SOURCE EXTRACT —

12oz Decaf Soy Pumpkin Spice Latte w/Light Whip
...yes, I felt rather douche-y when she called out my order. But I figured if the soy pumpkin spice steamer (just steamed milk with flavoring) cost almost $4, then I might as well order the infamous Starbucks PSL and just go for it. I regret this decision. It's not worth the hype and the $4.55 price tag.
I've tried various pumpkin spice creations this autumn and I am mostly disappointed. The pastries have been the most successful (I fondly remember devouring half a pumpkin spice cheesecake in one night, but I was pregnant at the time, so I have an out), but the beverages have been mostly too "flavored" and sicky sweet. I favor just focusing on the wonderful warm spices - nutmeg, cinnamon, and clove - and stop ramping up the sugar and the strange, artificial squashy flavor. My favorite fall drink is a "harvest coffee" which is just the spices and a little hazelnut and vanilla flavoring in regular coffee, with a little bit of whip or some soy - just a bit. A true comfort beverage.
End coffee ramble.
Some of you reading this (some of my old barista brethren and sistren) are probably nodding and smiling and thinking fondly of your next visit to ye old coffeehouse. Or, like me, you are thinking of all things autumn: cool evenings and scarves, the smell of wet, fallen leaves. Others are probably groaning or being outright condescending. And it's you people I want to talk to today. You may have your rationale for your distaste - I, too, am pretty damn annoyed with the Cult of Pumpkin Spice. Capitalism is great for ruining a good thing with its commoditization and market over-focus. But, still, I ask you all:
Don't poop on other people's happiness.
And, while we're at it, don't let anyone ever make you feel bad for what brings you joy.

SOURCE MATERIAL —
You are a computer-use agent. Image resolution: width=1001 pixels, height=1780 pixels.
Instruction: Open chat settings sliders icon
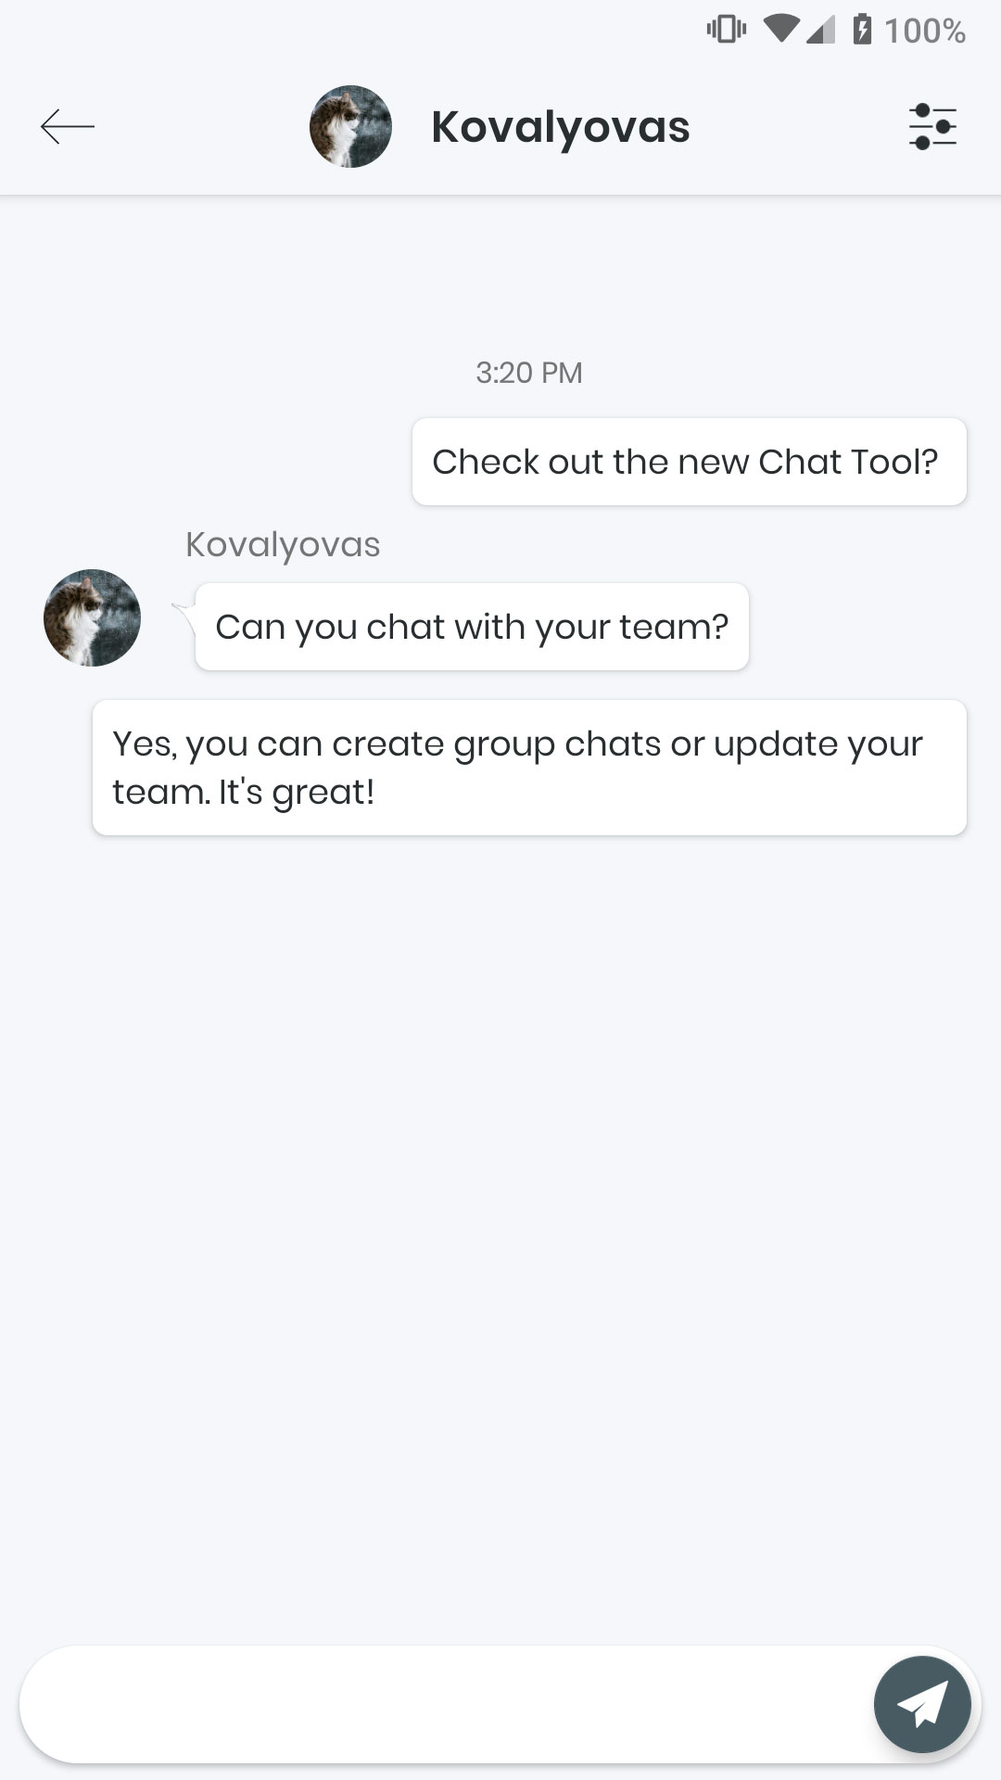pos(932,126)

TASK 1 —
Translate this sentence from the pumpkin spice post into French: "And, while we're at it, don't let anyone ever make you feel bad for what brings you joy."
TASK 2 —
Answer these from the pumpkin spice post:
(a) What price does the writer give for the latte?
(b) Which three spices does the writer name?
(c) What name does the writer give their favorite fall drink?
TASK 3 —
Continue the pumpkin spice post from its final sentence.

WRITTEN RESPONSE 1 —
Et, tant qu'on y est, ne laissez jamais personne vous faire culpabiliser pour ce qui vous apporte de la joie.

WRITTEN RESPONSE 2 —
(a) $4.55
(b) Nutmeg, cinnamon, and clove
(c) A "harvest coffee"

WRITTEN RESPONSE 3 —
I think back to when I was a kid imagining my future career. I seriously wanted to be just about everything at once. And everything was a possibility. I was never told I couldn't do something because I was a girl, and girls couldn't do math or drive trucks for a living. But my dad let his distaste be known for some of the careers I thought I wanted to go for, like being a singer or an actress. I think he tried to walk it back later on when he realized that I was into those things. But the damage had been done, so to speak.
My dad was the center of my young universe. He gave me the gift of wonder, of questioning, of a slightly off-beat taste in humor. And I felt embarrassed to like something he didn't think so much of. So I diminished my dreams of doing those things and refocused on other things that I loved... that he happened to esteem a bit more than the theater stuff. I wasn't fully aware until I was older how I had altered my desires around my father's opinions.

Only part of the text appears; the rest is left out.